## [Excerpted text]
========================================================================

# Does anyone make a box plow for ATV?



## Smitty58 (Dec 23, 2003)

We do a bunch of hotels and condos that are a pain to clean out the parking stalls. So I'm thinking a quad with a box plow would be just the ticket. Has anyone seen one or used one? If no one makes one I don't think it would be too tough to modify a plow.
What do you think?


----------



## K20Fisher (Jan 13, 2008)

You can just put wings on Sodorblooms.com- atv attachments


----------



## EaTmYtAiLpIpEs (Aug 23, 2007)

you can it is actually a good idea.


----------



## sublime68charge (Dec 28, 2007)

On, Moose and Cycle country's web site's that have end attachments that can be put on there plows to turn them into Mini Box's. IF your already running there plows that would be the route I would go.

sublime out.


----------



## Smitty58 (Dec 23, 2003)

========================================================================

## [Data block]
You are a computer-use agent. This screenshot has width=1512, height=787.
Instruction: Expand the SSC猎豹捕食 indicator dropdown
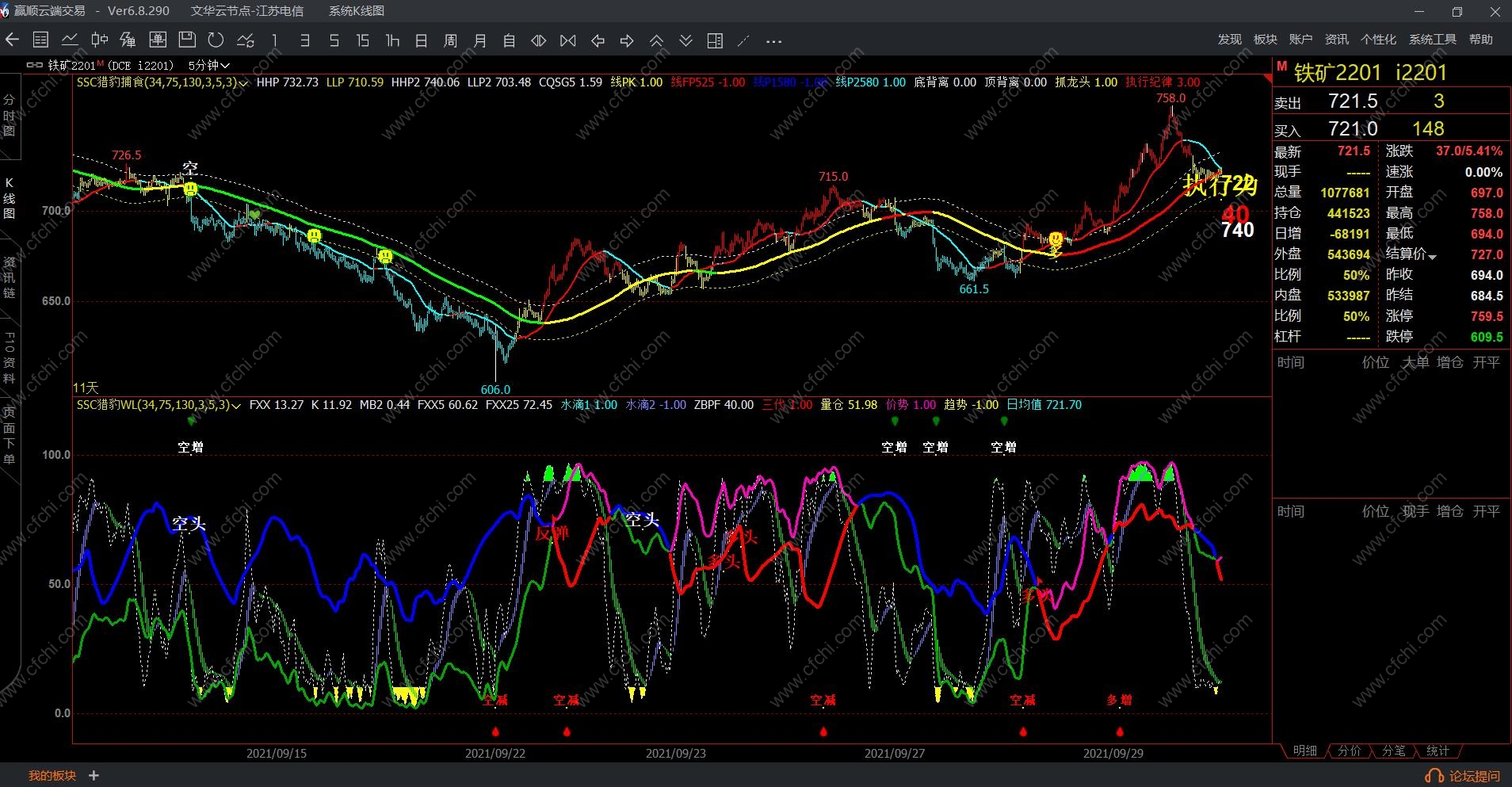pos(242,82)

========================================================================

## [What you need to do]
- A) Answer these questions from the ATV box plow thread, one per line:
(i) What kinds of properties does Smitty58 say they do?
(ii) Which two companies' websites does sublime68charge mention?
(iii) What does K20Fisher say you can put on?
- B) Write out the ATV box plow thread from "On, Moose and" to "I would go.".
- C) Pick up the ATV box plow thread where it stops.

## [Answers for this exercise]
- A)
(i) Hotels and condos.
(ii) Moose and Cycle Country.
(iii) Wings.

- B)
On, Moose and Cycle country's web site's that have end attachments that can be put on there plows to turn them into Mini Box's. IF your already running there plows that would be the route I would go.

- C)
Thanks, I'll check those out. Here's another thought. What about using a hydro walk behind mower with a box plow on it. Could get into tight spots ,but of course you would have to walk.


----------



## KGRlandscapeing (May 2, 2007)

Smitty58;524909 said:


> Thanks, I'll check those out. Here's another thought. What about using a hydro walk behind mower with a box plow on it. Could get into tight spots ,but of course you would have to walk.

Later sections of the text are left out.